Making Regressions More Reliable

Over the past year, Desmos has made major improvements to the robustness of regressions (i.e., fitting models to data) in the graphing calculator, particularly for trigonometric, exponential, and logistic models. This post will outline some of the challenges of solving regression problems and some strategies we have used to overcome those challenges.

Before and After

Let’s begin with a couple examples of regressions that have improved over the last year.

2019
Fit of a high-frequency trigonometric function to data
2020
Fit of a lower-frequency trigonometric function to data


In this trigonometric regression, there are many possible combinations of parameters that all fit the data exactly equally as well. Notice the $R^2$ statistic is identical for the high-frequency fit that the calculator found previously and the low-frequency fit that the calculator finds today. But our intuition rejects the high-frequency fit: all else equal, we should prefer a lower frequency fit when its errors are exactly as small as a higher frequency fit. The calculator is now aware of this special rule.

2019
Poor quality fit of a logistic function to data
2020
Better quality fit of a logistic function to data


In this logistic regression, the calculator previously got stuck in a region where small adjustments to the parameters $b$ and $c$ didn’t make any perceptible difference to the errors—the calculator was left with no good clues about what to try next. Notice that the true best fit value of one of the parameters, $b = 3.2\cdot10^{23}$, is pretty extreme. It can be difficult for the calculator to find regression parameters that are either extremely large or extremely small, but the calculator is now able to handle logistic regressions like this one much more reliably.

Both of these cases were especially frustrating because our eye tells us it should obviously be possible to find a better fit than the calculator was finding. Why didn’t it know what we know?

Easy Regressions and Hard Regressions

Roughly speaking, linear regressions are easy, and nonlinear regressions are hard.

Linear Regression

A linear regression is a regression that depends linearly on its free parameters. For example,

y_1 \sim m x_1 + b

is a linear regression model ($x_1$ and $y_1$ represent lists of data, and $m$ and $b$ are free parameters). The model

y_1 \sim a x_1^2 + b x_1 + c

is also a linear regression because it depends linearly on the free parameters $a$, $b$, and $c$. For the definition of a linear regression, it doesn’t matter that this model depends nonlinearly on the data $x_1$.

Nonlinear Regression

A couple common examples of nonlinear regression problems are the exponential model

y_1 \sim ab^{x_1},

which depends nonlinearly on the parameter $b$, as well as the trigonometric model

y_1 \sim a \sin(b x_1 + c),

which depends nonlinearly on the parameters $b$ and $c$.

Method of Least Squares

The calculator determines the best fit values of free parameters in both linear and nonlinear regression problems using the method of least squares: parameters are chosen to minimize the sum of the squares of the differences of the sides of a regression problem.
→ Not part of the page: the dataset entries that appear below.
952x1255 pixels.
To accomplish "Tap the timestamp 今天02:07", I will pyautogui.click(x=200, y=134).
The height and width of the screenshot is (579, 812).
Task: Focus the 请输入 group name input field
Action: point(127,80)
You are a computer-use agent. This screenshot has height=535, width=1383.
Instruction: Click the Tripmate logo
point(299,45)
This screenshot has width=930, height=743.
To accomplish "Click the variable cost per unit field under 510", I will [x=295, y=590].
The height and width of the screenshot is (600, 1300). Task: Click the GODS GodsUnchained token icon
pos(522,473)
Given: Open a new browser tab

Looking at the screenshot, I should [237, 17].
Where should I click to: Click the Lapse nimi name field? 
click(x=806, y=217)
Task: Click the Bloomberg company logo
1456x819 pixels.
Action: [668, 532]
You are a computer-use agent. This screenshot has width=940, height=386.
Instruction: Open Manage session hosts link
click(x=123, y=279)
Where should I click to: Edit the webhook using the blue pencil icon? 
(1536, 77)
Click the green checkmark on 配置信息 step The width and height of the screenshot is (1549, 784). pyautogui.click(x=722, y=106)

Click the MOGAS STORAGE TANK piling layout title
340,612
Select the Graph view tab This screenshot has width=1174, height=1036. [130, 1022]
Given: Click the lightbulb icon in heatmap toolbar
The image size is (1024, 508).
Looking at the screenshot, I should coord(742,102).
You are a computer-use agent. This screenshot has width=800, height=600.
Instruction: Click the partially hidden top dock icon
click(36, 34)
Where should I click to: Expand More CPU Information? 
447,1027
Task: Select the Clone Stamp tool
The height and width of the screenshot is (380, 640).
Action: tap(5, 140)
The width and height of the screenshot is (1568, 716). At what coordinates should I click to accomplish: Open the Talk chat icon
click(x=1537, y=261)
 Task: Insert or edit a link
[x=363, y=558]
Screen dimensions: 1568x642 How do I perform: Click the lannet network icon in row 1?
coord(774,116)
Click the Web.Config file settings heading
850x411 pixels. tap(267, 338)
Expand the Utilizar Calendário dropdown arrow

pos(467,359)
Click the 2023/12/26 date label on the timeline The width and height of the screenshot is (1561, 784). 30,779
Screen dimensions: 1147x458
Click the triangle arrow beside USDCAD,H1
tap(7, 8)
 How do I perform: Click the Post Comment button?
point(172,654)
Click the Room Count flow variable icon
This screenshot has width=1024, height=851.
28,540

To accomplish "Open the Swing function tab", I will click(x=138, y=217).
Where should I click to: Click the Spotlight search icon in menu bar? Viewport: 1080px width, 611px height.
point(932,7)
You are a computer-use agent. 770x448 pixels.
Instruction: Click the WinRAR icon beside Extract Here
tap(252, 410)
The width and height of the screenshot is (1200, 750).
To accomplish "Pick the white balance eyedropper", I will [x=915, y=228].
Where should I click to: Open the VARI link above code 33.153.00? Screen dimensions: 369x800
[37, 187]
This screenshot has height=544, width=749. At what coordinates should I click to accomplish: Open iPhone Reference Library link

For example, in the linear regression problem

y_1 \sim m x_1 + b,

the total squared error, considered as a function of the free parameters $m$ and $b$, is

E(m, b) = \sum_{n} \left(y_1[n] - \left(m x_1[n] + b\right)\right)^2,

where I’m using the calculator’s notation that $y_1[n]$ is the nth element of the list $y_1$. In all linear regression problems, including this one, the error is a quadratic function of the free parameters.

The minimum of this error function can be found using a little bit of calculus and a little bit of linear algebra: differentiate the error with respect to each of its parameters and set each of the resulting partial derivatives equal to zero. The derivatives are all linear functions of the parameters, so this produces a system of $n$ linear equations in $n$ unknowns that can be solved as a single linear algebra problem using matrix techniques.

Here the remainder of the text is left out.